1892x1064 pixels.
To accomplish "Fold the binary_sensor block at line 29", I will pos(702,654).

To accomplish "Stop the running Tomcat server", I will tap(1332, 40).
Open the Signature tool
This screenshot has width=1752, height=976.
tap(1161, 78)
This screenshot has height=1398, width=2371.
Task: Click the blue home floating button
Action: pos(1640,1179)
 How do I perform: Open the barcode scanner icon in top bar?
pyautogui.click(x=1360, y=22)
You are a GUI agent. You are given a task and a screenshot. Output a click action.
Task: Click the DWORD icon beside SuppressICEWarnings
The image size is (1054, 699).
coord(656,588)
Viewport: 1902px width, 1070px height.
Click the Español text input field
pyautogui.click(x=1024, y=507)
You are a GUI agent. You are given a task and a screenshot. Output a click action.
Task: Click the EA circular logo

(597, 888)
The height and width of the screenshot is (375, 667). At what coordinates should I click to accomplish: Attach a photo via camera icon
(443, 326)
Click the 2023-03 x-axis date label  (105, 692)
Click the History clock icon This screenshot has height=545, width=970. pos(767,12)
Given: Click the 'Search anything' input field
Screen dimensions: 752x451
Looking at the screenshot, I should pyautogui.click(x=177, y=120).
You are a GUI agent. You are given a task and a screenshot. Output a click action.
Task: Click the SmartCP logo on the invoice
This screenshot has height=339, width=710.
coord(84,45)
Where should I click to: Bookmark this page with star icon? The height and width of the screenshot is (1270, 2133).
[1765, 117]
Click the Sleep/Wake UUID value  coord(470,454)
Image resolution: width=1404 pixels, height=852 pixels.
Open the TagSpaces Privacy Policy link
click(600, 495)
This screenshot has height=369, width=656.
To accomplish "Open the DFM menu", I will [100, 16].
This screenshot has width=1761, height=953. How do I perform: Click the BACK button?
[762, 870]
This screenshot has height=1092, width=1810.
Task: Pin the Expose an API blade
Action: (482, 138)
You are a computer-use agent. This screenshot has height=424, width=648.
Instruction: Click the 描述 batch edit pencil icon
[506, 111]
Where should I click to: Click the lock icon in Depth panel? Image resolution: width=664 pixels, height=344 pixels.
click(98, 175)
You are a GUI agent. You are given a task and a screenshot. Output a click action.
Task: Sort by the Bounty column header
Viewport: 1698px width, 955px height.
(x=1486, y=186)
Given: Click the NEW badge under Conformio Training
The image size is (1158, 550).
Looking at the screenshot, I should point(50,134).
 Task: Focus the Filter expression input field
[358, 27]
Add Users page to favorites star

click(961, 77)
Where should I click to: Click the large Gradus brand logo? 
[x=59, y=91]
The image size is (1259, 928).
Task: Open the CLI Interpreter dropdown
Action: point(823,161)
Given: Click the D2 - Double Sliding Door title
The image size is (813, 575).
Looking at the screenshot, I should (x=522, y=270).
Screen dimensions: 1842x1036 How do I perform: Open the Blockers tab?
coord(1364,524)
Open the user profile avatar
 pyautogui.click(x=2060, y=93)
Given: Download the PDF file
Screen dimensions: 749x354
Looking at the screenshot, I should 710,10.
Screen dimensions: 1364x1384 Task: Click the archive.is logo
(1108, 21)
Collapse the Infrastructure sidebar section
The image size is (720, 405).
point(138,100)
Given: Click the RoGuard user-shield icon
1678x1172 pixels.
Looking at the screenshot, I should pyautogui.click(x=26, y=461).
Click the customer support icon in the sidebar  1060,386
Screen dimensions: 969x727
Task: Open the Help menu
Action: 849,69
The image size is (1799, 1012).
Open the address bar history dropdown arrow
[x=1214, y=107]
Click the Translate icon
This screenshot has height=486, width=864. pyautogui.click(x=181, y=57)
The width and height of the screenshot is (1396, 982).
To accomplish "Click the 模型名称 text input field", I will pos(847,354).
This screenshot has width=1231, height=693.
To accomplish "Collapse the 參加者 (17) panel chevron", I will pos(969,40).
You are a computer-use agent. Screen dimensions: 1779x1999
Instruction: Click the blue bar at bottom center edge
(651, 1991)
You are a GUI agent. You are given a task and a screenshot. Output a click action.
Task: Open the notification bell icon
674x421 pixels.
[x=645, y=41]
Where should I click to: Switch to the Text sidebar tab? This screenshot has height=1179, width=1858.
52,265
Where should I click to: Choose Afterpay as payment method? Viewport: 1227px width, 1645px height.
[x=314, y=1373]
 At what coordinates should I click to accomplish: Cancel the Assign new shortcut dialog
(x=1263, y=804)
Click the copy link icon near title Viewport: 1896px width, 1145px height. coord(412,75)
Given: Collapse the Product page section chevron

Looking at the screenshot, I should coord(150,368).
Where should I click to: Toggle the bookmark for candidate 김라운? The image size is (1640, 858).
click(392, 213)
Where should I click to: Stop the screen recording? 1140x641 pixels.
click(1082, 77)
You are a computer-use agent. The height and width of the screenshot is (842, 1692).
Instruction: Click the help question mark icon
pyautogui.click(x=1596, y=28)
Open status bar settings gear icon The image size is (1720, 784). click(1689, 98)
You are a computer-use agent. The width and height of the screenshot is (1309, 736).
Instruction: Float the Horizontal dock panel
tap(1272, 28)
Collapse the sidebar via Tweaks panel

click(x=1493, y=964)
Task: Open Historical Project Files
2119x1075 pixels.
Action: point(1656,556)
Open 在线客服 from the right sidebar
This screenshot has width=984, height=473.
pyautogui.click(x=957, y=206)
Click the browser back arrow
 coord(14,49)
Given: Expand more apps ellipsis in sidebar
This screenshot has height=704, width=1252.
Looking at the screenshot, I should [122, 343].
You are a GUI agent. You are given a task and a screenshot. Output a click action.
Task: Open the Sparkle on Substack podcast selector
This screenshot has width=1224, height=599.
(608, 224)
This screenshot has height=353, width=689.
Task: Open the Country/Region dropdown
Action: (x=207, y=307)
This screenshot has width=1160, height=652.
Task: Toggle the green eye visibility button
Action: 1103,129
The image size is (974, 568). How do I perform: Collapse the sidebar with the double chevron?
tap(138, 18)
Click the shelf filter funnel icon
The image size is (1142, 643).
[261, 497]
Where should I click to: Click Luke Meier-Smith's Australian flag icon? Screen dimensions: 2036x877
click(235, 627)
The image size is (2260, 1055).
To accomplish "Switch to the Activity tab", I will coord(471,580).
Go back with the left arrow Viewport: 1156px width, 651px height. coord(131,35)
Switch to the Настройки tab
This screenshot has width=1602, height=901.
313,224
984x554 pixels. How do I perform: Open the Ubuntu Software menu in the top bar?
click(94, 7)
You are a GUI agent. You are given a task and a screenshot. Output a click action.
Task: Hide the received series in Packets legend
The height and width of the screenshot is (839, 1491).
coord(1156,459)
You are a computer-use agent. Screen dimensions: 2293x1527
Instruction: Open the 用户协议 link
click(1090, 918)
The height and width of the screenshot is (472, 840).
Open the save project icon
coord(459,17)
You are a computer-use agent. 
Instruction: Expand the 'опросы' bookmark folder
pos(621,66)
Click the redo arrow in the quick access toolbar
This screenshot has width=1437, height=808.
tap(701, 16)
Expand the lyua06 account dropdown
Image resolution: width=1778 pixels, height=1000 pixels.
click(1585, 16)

WHAT YOU WILL DO - All entries are to be retyped with no difference from the original.

WRITTEN RESPONSE -
1892x1064 pixels.
To accomplish "Fold the binary_sensor block at line 29", I will pos(702,654).

To accomplish "Stop the running Tomcat server", I will tap(1332, 40).
Open the Signature tool
This screenshot has width=1752, height=976.
tap(1161, 78)
This screenshot has height=1398, width=2371.
Task: Click the blue home floating button
Action: pos(1640,1179)
 How do I perform: Open the barcode scanner icon in top bar?
pyautogui.click(x=1360, y=22)
You are a GUI agent. You are given a task and a screenshot. Output a click action.
Task: Click the DWORD icon beside SuppressICEWarnings
The image size is (1054, 699).
coord(656,588)
Viewport: 1902px width, 1070px height.
Click the Español text input field
pyautogui.click(x=1024, y=507)
You are a GUI agent. You are given a task and a screenshot. Output a click action.
Task: Click the EA circular logo

(597, 888)
The height and width of the screenshot is (375, 667). At what coordinates should I click to accomplish: Attach a photo via camera icon
(443, 326)
Click the 2023-03 x-axis date label  (105, 692)
Click the History clock icon This screenshot has height=545, width=970. pos(767,12)
Given: Click the 'Search anything' input field
Screen dimensions: 752x451
Looking at the screenshot, I should pyautogui.click(x=177, y=120).
You are a GUI agent. You are given a task and a screenshot. Output a click action.
Task: Click the SmartCP logo on the invoice
This screenshot has height=339, width=710.
coord(84,45)
Where should I click to: Bookmark this page with star icon? The height and width of the screenshot is (1270, 2133).
[1765, 117]
Click the Sleep/Wake UUID value  coord(470,454)
Image resolution: width=1404 pixels, height=852 pixels.
Open the TagSpaces Privacy Policy link
click(600, 495)
This screenshot has height=369, width=656.
To accomplish "Open the DFM menu", I will [100, 16].
This screenshot has width=1761, height=953. How do I perform: Click the BACK button?
[762, 870]
This screenshot has height=1092, width=1810.
Task: Pin the Expose an API blade
Action: (482, 138)
You are a computer-use agent. This screenshot has height=424, width=648.
Instruction: Click the 描述 batch edit pencil icon
[506, 111]
Where should I click to: Click the lock icon in Depth panel? Image resolution: width=664 pixels, height=344 pixels.
click(98, 175)
You are a GUI agent. You are given a task and a screenshot. Output a click action.
Task: Sort by the Bounty column header
Viewport: 1698px width, 955px height.
(x=1486, y=186)
Given: Click the NEW badge under Conformio Training
The image size is (1158, 550).
Looking at the screenshot, I should point(50,134).
 Task: Focus the Filter expression input field
[358, 27]
Add Users page to favorites star

click(961, 77)
Where should I click to: Click the large Gradus brand logo? 
[x=59, y=91]
The image size is (1259, 928).
Task: Open the CLI Interpreter dropdown
Action: point(823,161)
Given: Click the D2 - Double Sliding Door title
The image size is (813, 575).
Looking at the screenshot, I should (x=522, y=270).
Screen dimensions: 1842x1036 How do I perform: Open the Blockers tab?
coord(1364,524)
Open the user profile avatar
 pyautogui.click(x=2060, y=93)
Given: Download the PDF file
Screen dimensions: 749x354
Looking at the screenshot, I should 710,10.
Screen dimensions: 1364x1384 Task: Click the archive.is logo
(1108, 21)
Collapse the Infrastructure sidebar section
The image size is (720, 405).
point(138,100)
Given: Click the RoGuard user-shield icon
1678x1172 pixels.
Looking at the screenshot, I should pyautogui.click(x=26, y=461).
Click the customer support icon in the sidebar  1060,386
Screen dimensions: 969x727
Task: Open the Help menu
Action: 849,69
The image size is (1799, 1012).
Open the address bar history dropdown arrow
[x=1214, y=107]
Click the Translate icon
This screenshot has height=486, width=864. pyautogui.click(x=181, y=57)
The width and height of the screenshot is (1396, 982).
To accomplish "Click the 模型名称 text input field", I will pos(847,354).
This screenshot has width=1231, height=693.
To accomplish "Collapse the 參加者 (17) panel chevron", I will pos(969,40).
You are a computer-use agent. Screen dimensions: 1779x1999
Instruction: Click the blue bar at bottom center edge
(651, 1991)
You are a GUI agent. You are given a task and a screenshot. Output a click action.
Task: Open the notification bell icon
674x421 pixels.
[x=645, y=41]
Where should I click to: Switch to the Text sidebar tab? This screenshot has height=1179, width=1858.
52,265
Where should I click to: Choose Afterpay as payment method? Viewport: 1227px width, 1645px height.
[x=314, y=1373]
 At what coordinates should I click to accomplish: Cancel the Assign new shortcut dialog
(x=1263, y=804)
Click the copy link icon near title Viewport: 1896px width, 1145px height. coord(412,75)
Given: Collapse the Product page section chevron

Looking at the screenshot, I should coord(150,368).
Where should I click to: Toggle the bookmark for candidate 김라운? The image size is (1640, 858).
click(392, 213)
Where should I click to: Stop the screen recording? 1140x641 pixels.
click(1082, 77)
You are a computer-use agent. The height and width of the screenshot is (842, 1692).
Instruction: Click the help question mark icon
pyautogui.click(x=1596, y=28)
Open status bar settings gear icon The image size is (1720, 784). click(1689, 98)
You are a computer-use agent. The width and height of the screenshot is (1309, 736).
Instruction: Float the Horizontal dock panel
tap(1272, 28)
Collapse the sidebar via Tweaks panel

click(x=1493, y=964)
Task: Open Historical Project Files
2119x1075 pixels.
Action: point(1656,556)
Open 在线客服 from the right sidebar
This screenshot has width=984, height=473.
pyautogui.click(x=957, y=206)
Click the browser back arrow
 coord(14,49)
Given: Expand more apps ellipsis in sidebar
This screenshot has height=704, width=1252.
Looking at the screenshot, I should [122, 343].
You are a GUI agent. You are given a task and a screenshot. Output a click action.
Task: Open the Sparkle on Substack podcast selector
This screenshot has width=1224, height=599.
(608, 224)
This screenshot has height=353, width=689.
Task: Open the Country/Region dropdown
Action: (x=207, y=307)
This screenshot has width=1160, height=652.
Task: Toggle the green eye visibility button
Action: 1103,129
The image size is (974, 568). How do I perform: Collapse the sidebar with the double chevron?
tap(138, 18)
Click the shelf filter funnel icon
The image size is (1142, 643).
[261, 497]
Where should I click to: Click Luke Meier-Smith's Australian flag icon? Screen dimensions: 2036x877
click(235, 627)
The image size is (2260, 1055).
To accomplish "Switch to the Activity tab", I will coord(471,580).
Go back with the left arrow Viewport: 1156px width, 651px height. coord(131,35)
Switch to the Настройки tab
This screenshot has width=1602, height=901.
313,224
984x554 pixels. How do I perform: Open the Ubuntu Software menu in the top bar?
click(94, 7)
You are a GUI agent. You are given a task and a screenshot. Output a click action.
Task: Hide the received series in Packets legend
The height and width of the screenshot is (839, 1491).
coord(1156,459)
You are a computer-use agent. Screen dimensions: 2293x1527
Instruction: Open the 用户协议 link
click(1090, 918)
The height and width of the screenshot is (472, 840).
Open the save project icon
coord(459,17)
You are a computer-use agent. 
Instruction: Expand the 'опросы' bookmark folder
pos(621,66)
Click the redo arrow in the quick access toolbar
This screenshot has width=1437, height=808.
tap(701, 16)
Expand the lyua06 account dropdown
Image resolution: width=1778 pixels, height=1000 pixels.
click(1585, 16)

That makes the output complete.